I first made these spicy pumpkin muffin churros for a fall party and they quickly became the star treat. The aroma of warm spices and pumpkin brings back memories of crisp autumn days and laughter-filled kitchen moments.
Ingredients
- All-purpose flour: 1 1/2 cups (190 g)
- Baking powder: 1 tsp
- Baking soda: 1/2 tsp
- Salt: 1/2 tsp
- Ground cinnamon: 1 1/2 tsp
- Ground nutmeg: 1/2 tsp
- Ground cloves: 1/4 tsp
- Ground ginger: 1/4 tsp
- Cayenne pepper (optional): 1/8 tsp, for extra heat
- Canned pumpkin puree: 1 cup (225 g)
- Granulated sugar: 1/2 cup (100 g) for batter, 1/2 cup (100 g) for coating
- Brown sugar, packed: 1/4 cup (55 g)
- Vegetable oil: 1/3 cup (80 ml) for batter, plus more for frying
- Large eggs: 2
- Vanilla extract: 1 tsp
- Ground cinnamon: 2 tsp, for coating
Instructions
- Prepare baking sheet:
- Preheat oven to 350°F (175°C). Line a baking sheet with parchment paper.
- Mix dry ingredients:
- In a medium bowl, whisk together flour, baking powder, baking soda, salt, cinnamon, nutmeg, cloves, ginger, and cayenne pepper.
- Mix wet ingredients:
- In a large bowl, combine pumpkin puree, granulated sugar, brown sugar, vegetable oil, eggs, and vanilla extract. Whisk until smooth.
- Combine batters:
- Gradually add the dry ingredients to the wet ingredients, mixing gently until just combined (do not overmix).
- Pipe dough:
- Transfer batter to a large piping bag fitted with a large star tip. Pipe 4:5-inch (10:12 cm) strips onto the prepared baking sheet.
- Bake churro sticks:
- Bake for 12:15 minutes, until just set but still soft. Let cool for 5 minutes.
- Heat oil:
- In a deep skillet, heat 2 inches of vegetable oil to 350°F (175°C).
- Fry churros:
- Working in batches, fry the baked churro sticks for 1:2 minutes per side, until golden and crisp. Drain on paper towels.
- Coat in cinnamon sugar:
- Mix granulated sugar and cinnamon in a shallow dish. Roll warm churro sticks in the cinnamon sugar to coat.
- Serve:
- Serve immediately, optionally with a chocolate or caramel dipping sauce.
Save
Save My family loves gathering in the kitchen to help pipe and roll these churro sticks; it's a shared seasonal tradition that brings lots of smiles.
Variations
Swap canned pumpkin puree for sweet potato puree to create a unique flavor twist. For extra heat, increase the cayenne pepper or add a pinch of black pepper.
Serving Suggestions
Pair the churro sticks with spiced hot chocolate or coffee, or add a caramel or chocolate dipping sauce for indulgence.
Nutrition & Storage
Each churro stick has approximately 160 calories. For best results, enjoy the sticks the same day—they lose their crispness if stored overnight.
Save
Save Enjoy these spicy pumpkin muffin churros hot and fresh, perfect for sharing with friends or family during cozy autumn days.
Recipe Guide
- → Can I use fresh pumpkin instead of canned puree?

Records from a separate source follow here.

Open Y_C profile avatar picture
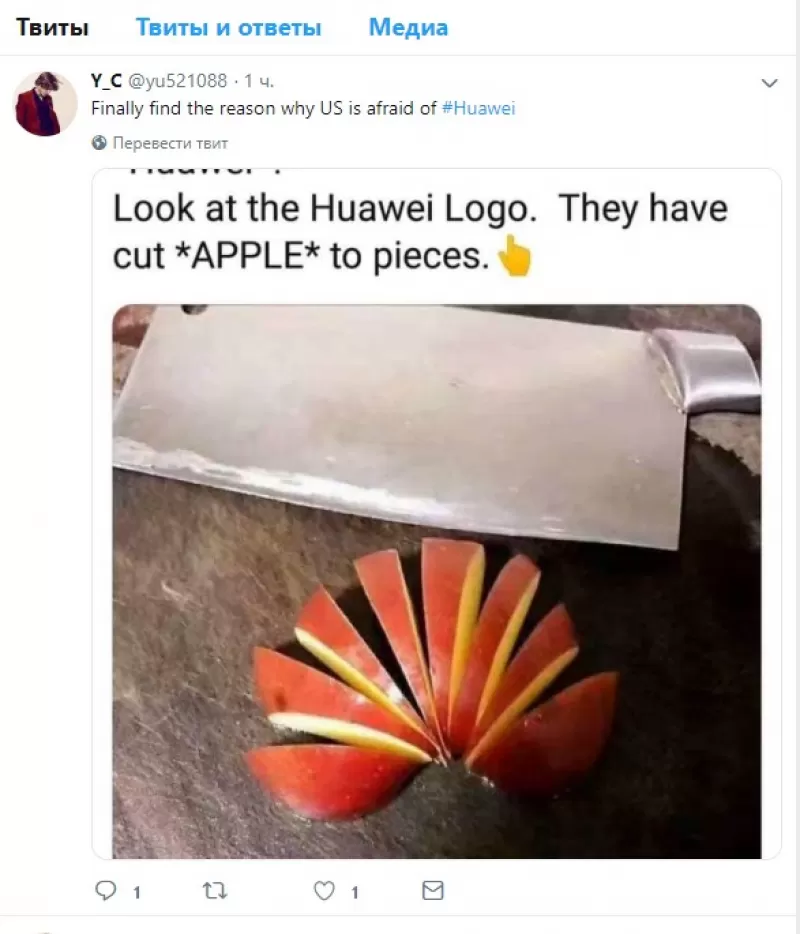This screenshot has width=800, height=934. [x=45, y=104]
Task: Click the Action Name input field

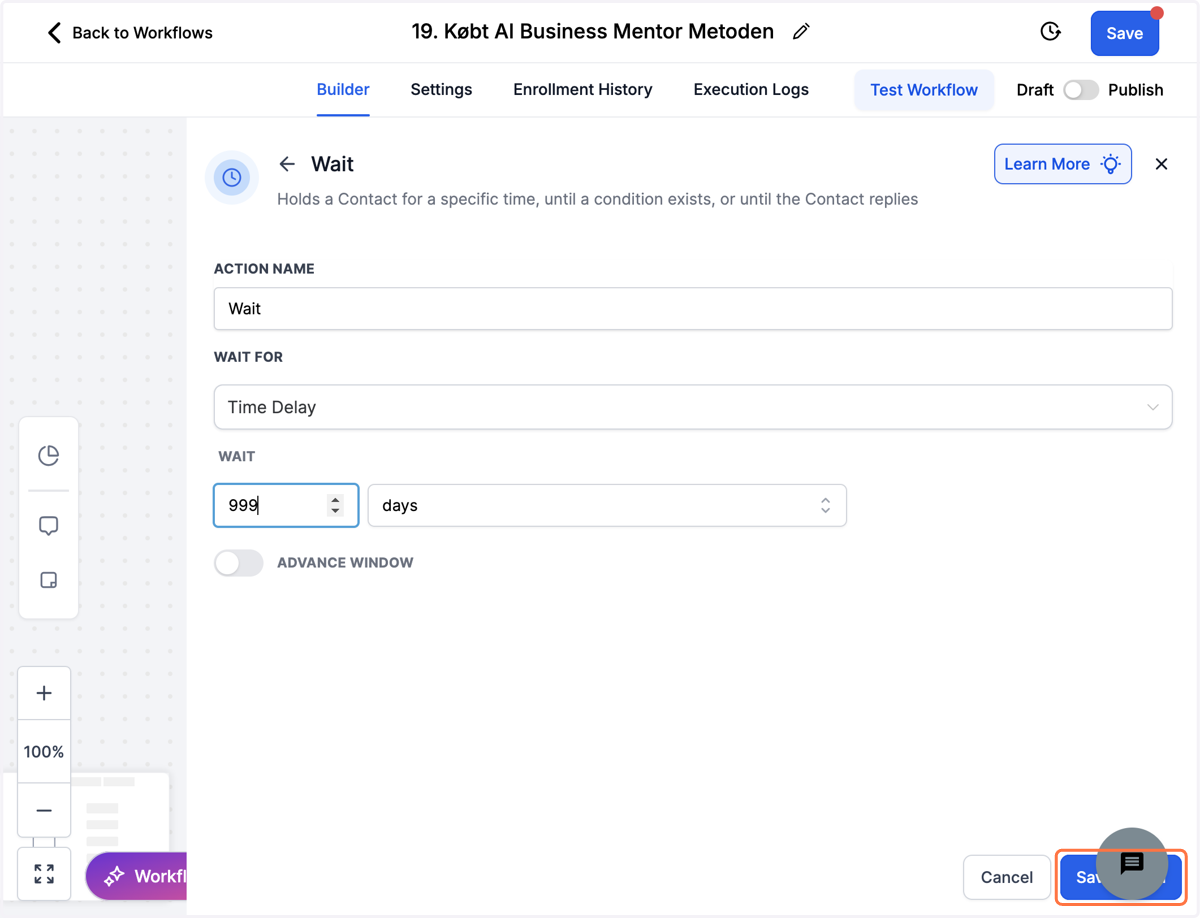Action: tap(693, 309)

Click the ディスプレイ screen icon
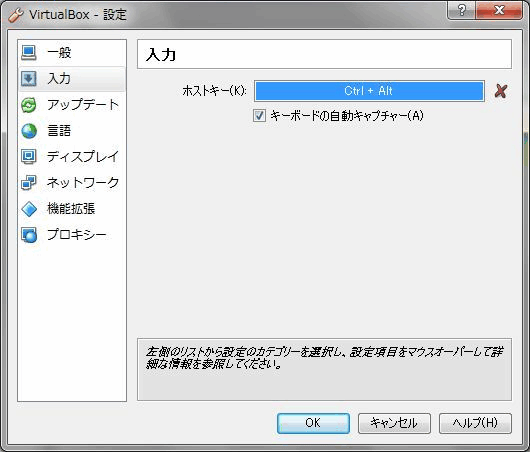coord(29,157)
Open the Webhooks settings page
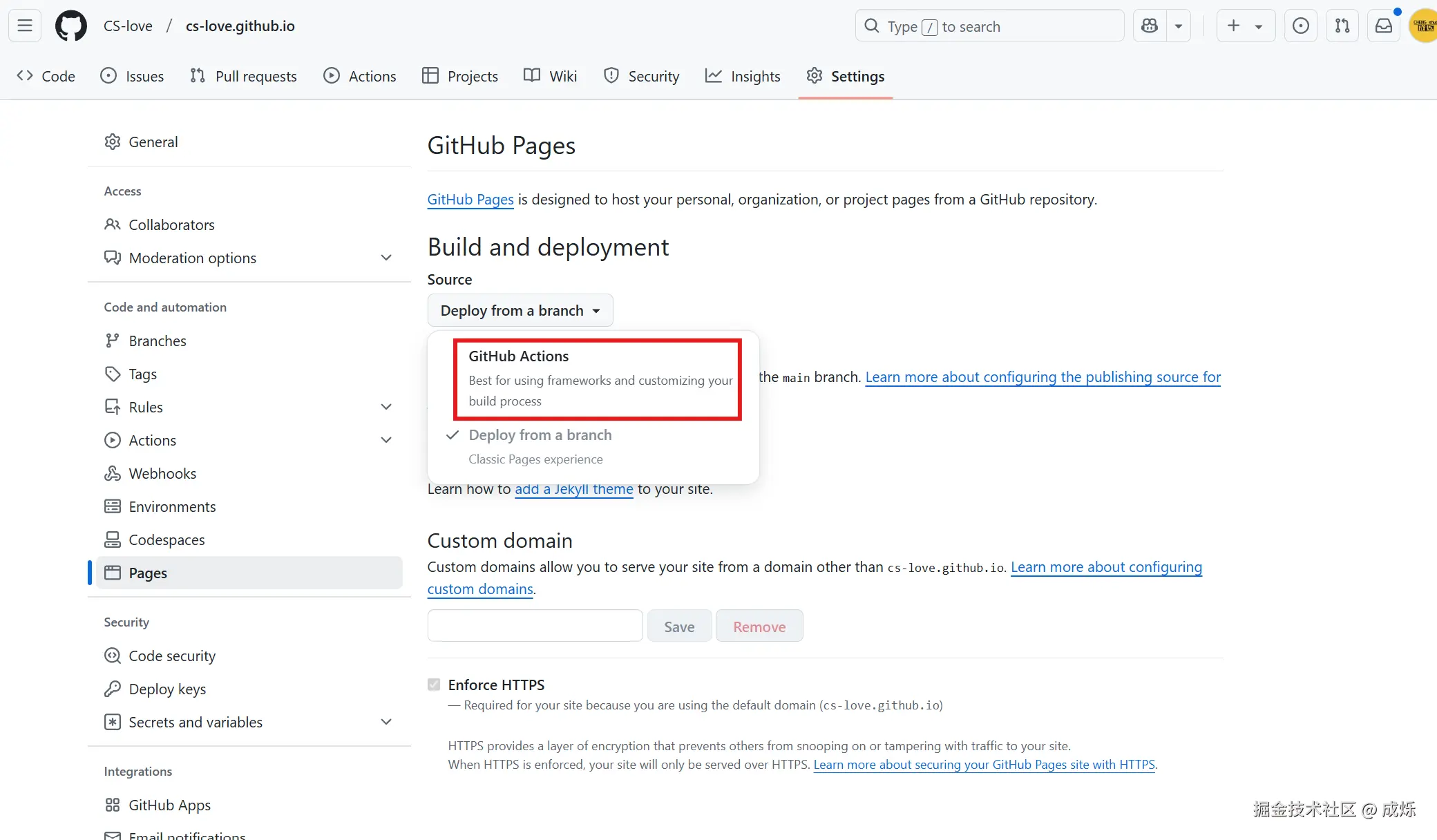This screenshot has width=1437, height=840. pyautogui.click(x=162, y=473)
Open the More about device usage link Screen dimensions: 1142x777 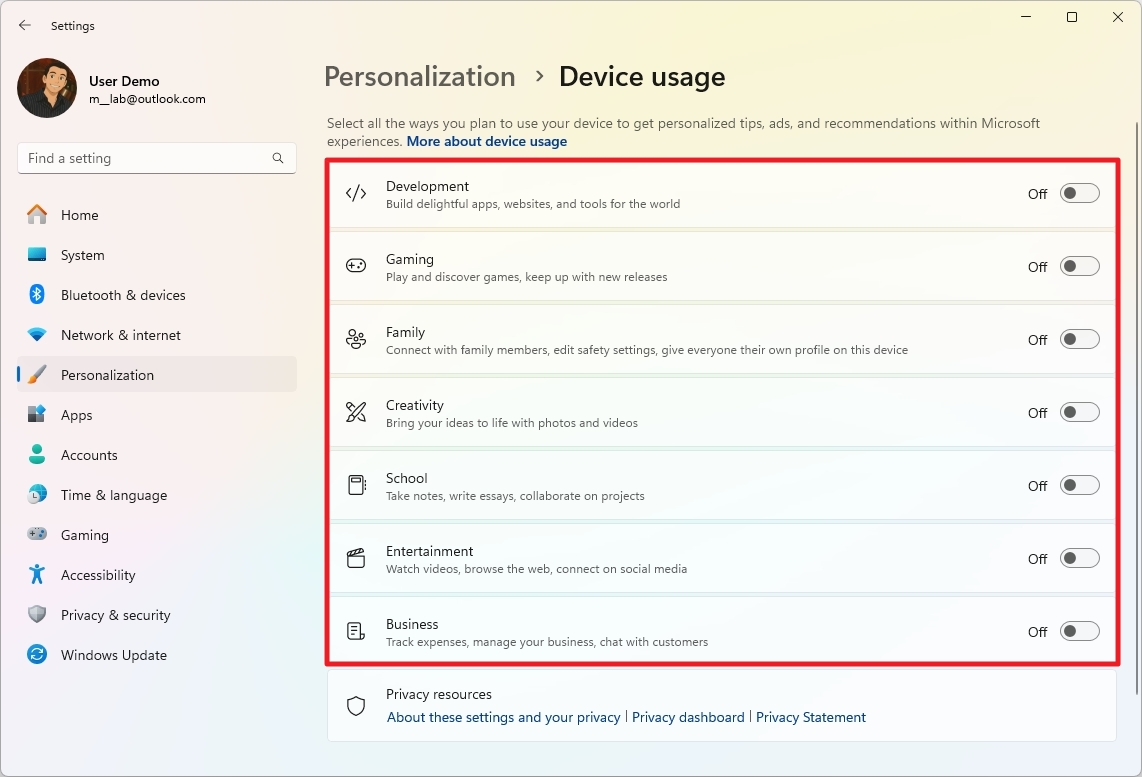487,141

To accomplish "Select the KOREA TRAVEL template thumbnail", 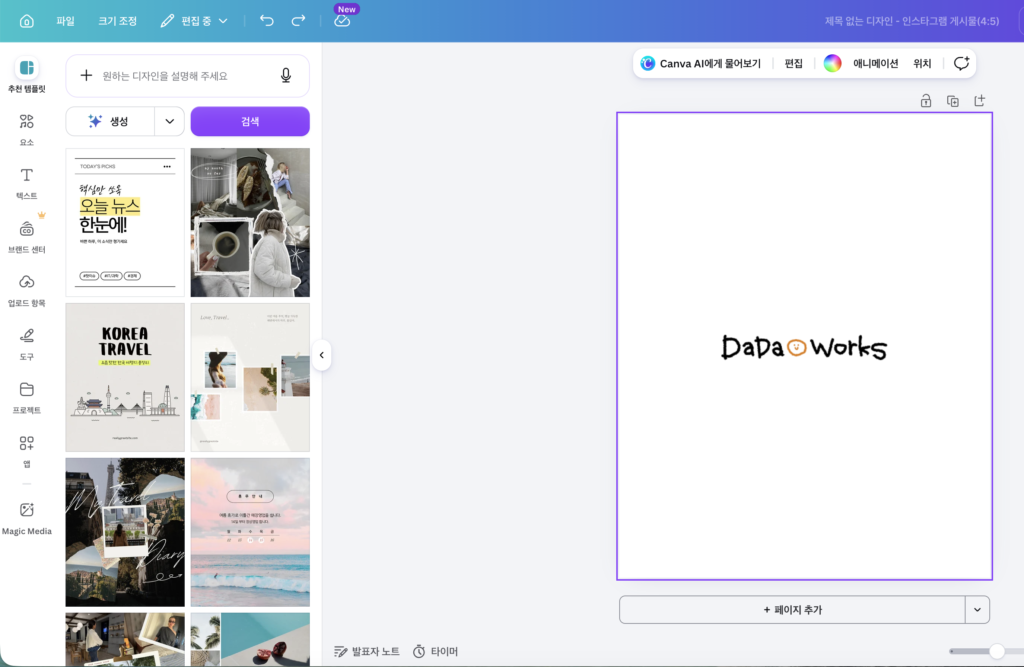I will 125,377.
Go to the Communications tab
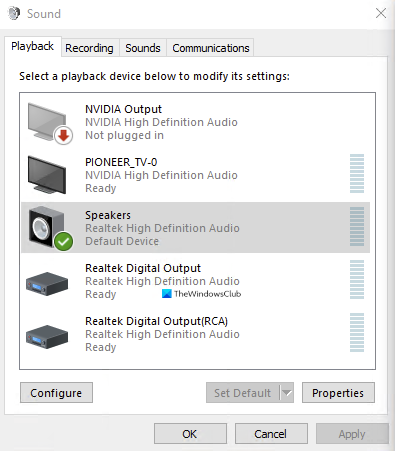Image resolution: width=395 pixels, height=451 pixels. [x=211, y=48]
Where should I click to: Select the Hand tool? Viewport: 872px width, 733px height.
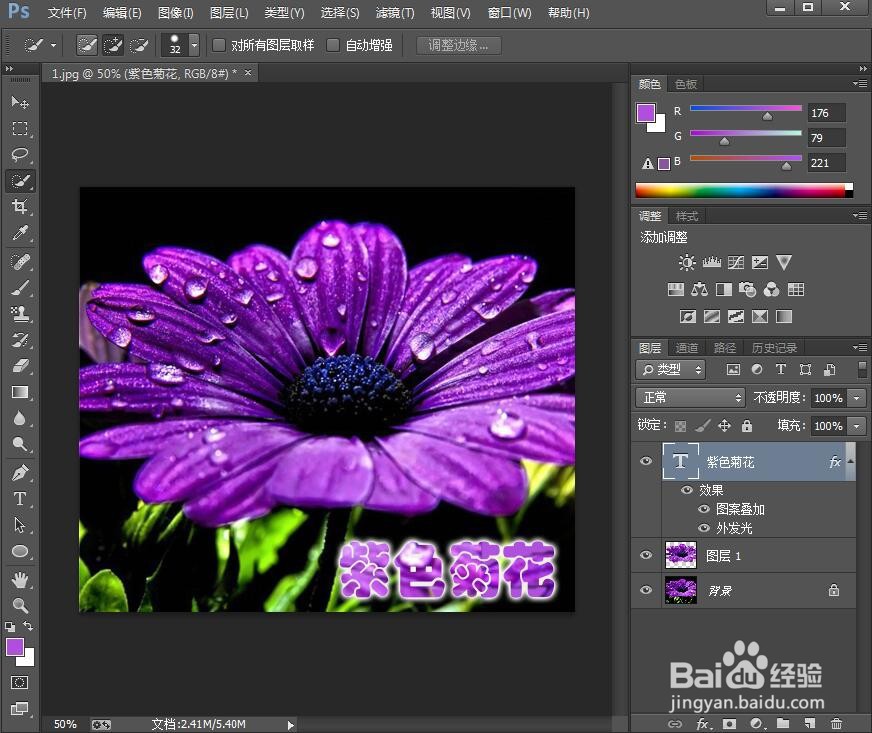[20, 578]
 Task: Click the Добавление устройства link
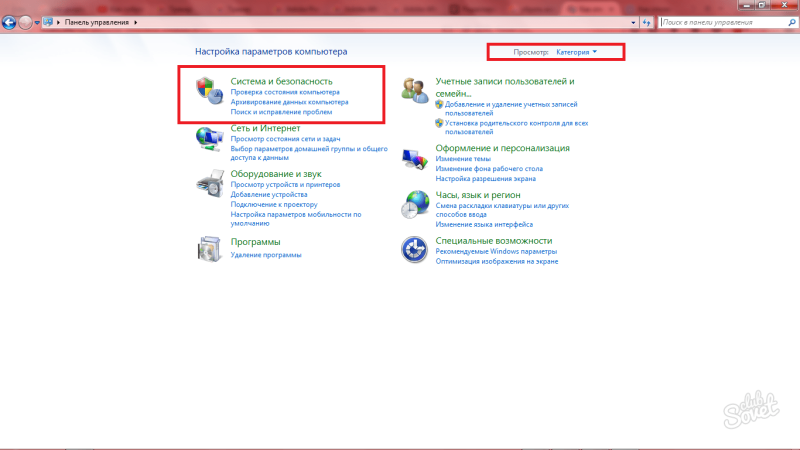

Yes, roast and puree fresh pumpkin until smooth, then use in place of canned pumpkin puree for similar results.
- → How do I get the churro texture?
Piping the dough and brief frying after baking create a balance of softness and crispiness, mimicking classic churros.
- → Can the sticks be made ahead?
Baked sticks can be stored airtight and fried just before serving to enjoy maximum crispness and freshness.
- → What dips pair well with these?
Chocolate, caramel, or spiced fruit sauces complement these spiced pumpkin churro sticks wonderfully.
- → Can I make this gluten-free?
Use a gluten-free flour blend in place of all-purpose flour, keeping in mind texture may vary slightly.
- → How spicy are they?
The cayenne is optional for a subtle heat; adjust or omit according to personal preference for mild or spicy flavor.